INFORMATION GIVEN Start Marker

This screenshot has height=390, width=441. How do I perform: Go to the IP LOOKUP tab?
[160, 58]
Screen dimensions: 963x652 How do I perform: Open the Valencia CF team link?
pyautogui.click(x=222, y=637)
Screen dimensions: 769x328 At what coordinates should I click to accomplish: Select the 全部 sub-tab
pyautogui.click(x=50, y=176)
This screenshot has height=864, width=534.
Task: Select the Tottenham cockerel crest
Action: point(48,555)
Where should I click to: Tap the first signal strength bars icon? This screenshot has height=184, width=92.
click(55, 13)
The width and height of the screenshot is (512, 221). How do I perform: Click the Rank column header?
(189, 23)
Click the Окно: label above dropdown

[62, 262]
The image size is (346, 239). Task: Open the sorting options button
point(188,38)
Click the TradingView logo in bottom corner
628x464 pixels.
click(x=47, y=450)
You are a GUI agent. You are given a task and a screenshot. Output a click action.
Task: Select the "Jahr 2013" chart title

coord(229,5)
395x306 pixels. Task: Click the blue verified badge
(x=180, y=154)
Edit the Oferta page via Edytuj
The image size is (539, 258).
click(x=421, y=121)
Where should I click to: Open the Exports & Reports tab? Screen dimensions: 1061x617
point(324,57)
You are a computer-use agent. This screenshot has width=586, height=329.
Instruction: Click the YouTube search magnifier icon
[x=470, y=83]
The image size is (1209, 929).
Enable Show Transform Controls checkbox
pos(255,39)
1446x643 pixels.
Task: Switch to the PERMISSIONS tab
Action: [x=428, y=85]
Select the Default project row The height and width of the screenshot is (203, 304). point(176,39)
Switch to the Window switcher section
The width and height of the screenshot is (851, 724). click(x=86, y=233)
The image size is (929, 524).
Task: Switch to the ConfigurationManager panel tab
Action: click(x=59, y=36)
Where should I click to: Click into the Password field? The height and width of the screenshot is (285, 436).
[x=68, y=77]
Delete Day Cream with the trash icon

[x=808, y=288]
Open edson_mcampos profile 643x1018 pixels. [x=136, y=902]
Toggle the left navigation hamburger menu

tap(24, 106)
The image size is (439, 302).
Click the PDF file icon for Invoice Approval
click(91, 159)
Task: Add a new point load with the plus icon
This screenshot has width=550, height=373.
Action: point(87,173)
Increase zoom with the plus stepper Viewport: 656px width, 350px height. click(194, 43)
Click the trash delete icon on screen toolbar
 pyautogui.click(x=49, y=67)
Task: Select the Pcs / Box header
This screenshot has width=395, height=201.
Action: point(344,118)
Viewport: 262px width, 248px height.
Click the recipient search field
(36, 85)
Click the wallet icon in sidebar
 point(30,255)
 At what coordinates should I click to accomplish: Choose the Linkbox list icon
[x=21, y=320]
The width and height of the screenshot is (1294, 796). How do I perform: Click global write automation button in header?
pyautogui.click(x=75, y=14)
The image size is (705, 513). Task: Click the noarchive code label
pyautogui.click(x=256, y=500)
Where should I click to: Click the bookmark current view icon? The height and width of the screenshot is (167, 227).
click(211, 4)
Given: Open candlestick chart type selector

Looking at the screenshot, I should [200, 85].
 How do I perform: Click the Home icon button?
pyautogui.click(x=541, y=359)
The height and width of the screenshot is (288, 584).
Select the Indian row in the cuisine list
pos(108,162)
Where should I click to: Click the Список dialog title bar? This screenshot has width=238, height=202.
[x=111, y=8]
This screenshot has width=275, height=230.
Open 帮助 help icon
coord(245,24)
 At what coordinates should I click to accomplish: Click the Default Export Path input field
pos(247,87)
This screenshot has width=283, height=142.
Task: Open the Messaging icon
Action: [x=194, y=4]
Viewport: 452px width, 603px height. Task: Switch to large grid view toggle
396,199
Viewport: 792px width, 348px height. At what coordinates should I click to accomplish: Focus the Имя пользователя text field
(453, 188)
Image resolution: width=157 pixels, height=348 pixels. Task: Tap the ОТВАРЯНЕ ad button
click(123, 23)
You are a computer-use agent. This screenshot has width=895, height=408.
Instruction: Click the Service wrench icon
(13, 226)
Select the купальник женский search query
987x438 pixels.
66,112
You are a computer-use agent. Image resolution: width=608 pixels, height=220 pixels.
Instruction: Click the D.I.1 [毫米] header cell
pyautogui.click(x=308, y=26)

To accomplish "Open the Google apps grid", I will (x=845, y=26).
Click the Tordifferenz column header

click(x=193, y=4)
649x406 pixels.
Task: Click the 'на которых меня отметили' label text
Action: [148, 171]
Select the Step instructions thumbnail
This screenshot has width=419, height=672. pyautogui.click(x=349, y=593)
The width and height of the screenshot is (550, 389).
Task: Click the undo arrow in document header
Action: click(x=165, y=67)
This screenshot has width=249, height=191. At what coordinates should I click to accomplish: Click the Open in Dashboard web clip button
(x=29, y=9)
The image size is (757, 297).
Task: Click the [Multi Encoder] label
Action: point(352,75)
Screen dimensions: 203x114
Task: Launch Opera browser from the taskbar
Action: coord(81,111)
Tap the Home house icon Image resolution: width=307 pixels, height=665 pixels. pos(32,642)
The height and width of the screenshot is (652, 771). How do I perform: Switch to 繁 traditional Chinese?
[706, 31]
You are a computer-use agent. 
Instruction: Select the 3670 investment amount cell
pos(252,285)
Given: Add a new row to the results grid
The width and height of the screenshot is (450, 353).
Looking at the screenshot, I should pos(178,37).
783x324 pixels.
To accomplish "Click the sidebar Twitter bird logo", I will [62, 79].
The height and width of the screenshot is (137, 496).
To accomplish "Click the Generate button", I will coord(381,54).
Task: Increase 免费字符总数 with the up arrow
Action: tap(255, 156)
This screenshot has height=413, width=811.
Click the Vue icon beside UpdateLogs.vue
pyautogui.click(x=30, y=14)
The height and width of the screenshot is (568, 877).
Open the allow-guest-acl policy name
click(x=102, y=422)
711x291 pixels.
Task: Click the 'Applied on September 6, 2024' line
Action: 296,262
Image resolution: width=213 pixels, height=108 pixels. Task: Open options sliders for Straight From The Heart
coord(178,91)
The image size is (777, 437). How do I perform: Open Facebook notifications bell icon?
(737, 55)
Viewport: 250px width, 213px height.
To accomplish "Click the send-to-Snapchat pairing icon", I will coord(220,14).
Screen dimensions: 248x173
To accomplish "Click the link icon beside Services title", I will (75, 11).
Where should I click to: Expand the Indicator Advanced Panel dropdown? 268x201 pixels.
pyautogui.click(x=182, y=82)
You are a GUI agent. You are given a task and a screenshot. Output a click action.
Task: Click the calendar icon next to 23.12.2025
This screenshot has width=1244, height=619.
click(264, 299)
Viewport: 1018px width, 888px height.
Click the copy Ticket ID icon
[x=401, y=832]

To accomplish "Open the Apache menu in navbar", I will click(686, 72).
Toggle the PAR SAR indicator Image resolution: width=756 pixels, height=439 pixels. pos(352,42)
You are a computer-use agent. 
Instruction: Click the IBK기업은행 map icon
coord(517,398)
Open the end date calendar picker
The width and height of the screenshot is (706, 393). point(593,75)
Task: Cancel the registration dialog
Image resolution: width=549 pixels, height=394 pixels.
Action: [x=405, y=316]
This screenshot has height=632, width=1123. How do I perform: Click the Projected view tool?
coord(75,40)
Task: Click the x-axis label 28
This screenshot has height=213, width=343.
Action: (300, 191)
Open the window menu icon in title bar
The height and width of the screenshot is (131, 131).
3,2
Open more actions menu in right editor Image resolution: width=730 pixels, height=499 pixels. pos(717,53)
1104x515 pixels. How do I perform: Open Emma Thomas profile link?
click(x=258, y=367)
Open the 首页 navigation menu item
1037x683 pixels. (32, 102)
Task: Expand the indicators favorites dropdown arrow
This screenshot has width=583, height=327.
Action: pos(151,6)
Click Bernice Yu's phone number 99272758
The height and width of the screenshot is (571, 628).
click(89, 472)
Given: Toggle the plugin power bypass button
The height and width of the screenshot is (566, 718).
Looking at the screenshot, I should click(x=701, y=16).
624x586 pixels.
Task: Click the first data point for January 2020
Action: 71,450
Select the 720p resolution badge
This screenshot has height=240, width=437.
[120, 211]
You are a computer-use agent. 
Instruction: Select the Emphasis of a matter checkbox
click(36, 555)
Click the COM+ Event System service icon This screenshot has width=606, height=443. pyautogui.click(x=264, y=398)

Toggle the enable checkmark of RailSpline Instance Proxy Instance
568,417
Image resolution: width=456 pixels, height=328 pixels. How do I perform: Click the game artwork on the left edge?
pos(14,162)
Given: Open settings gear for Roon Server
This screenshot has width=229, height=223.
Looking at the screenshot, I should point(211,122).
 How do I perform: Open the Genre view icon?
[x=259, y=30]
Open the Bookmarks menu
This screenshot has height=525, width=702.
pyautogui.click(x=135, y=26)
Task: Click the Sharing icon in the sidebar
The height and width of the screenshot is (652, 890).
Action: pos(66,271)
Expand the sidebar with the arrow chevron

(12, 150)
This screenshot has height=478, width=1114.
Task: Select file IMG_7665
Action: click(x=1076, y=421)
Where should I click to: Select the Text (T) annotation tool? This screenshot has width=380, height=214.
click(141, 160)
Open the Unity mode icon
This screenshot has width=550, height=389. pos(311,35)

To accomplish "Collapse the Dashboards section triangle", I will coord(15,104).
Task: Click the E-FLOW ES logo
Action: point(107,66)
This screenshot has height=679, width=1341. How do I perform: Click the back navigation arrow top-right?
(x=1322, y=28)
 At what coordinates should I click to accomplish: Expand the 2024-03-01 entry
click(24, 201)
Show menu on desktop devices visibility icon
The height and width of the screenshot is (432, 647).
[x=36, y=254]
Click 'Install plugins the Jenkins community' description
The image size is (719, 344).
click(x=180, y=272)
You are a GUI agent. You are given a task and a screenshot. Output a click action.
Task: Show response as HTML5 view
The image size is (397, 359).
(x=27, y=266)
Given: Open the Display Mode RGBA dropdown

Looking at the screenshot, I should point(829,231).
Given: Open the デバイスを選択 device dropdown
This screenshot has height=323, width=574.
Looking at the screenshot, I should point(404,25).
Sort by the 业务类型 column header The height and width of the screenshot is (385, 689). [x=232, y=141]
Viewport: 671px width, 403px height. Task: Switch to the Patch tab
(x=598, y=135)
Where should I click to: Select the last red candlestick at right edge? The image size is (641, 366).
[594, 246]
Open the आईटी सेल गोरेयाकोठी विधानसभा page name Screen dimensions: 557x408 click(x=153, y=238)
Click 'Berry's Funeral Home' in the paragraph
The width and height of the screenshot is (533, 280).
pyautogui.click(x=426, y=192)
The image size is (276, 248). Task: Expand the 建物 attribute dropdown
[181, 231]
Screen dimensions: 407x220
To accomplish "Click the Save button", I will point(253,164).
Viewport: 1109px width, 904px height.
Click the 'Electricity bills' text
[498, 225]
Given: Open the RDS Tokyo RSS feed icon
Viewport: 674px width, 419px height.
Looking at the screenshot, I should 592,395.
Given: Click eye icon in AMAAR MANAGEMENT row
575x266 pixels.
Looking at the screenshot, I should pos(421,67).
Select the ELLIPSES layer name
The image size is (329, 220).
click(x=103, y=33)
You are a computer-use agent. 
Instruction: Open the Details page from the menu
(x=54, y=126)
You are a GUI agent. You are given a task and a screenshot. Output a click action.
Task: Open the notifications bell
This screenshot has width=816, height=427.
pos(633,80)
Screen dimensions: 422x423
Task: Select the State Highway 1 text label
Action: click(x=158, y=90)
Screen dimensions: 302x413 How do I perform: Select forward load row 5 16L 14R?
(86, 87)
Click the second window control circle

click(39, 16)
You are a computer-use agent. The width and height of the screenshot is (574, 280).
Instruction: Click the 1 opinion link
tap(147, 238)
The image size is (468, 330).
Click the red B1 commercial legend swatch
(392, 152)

INFORMATION GIVEN End Marker

## WHAT YOU WILL DO
Every line above that contains "plus" counts once. Give the number of those lines and nothing more.

## PROBLEM SOLUTION
2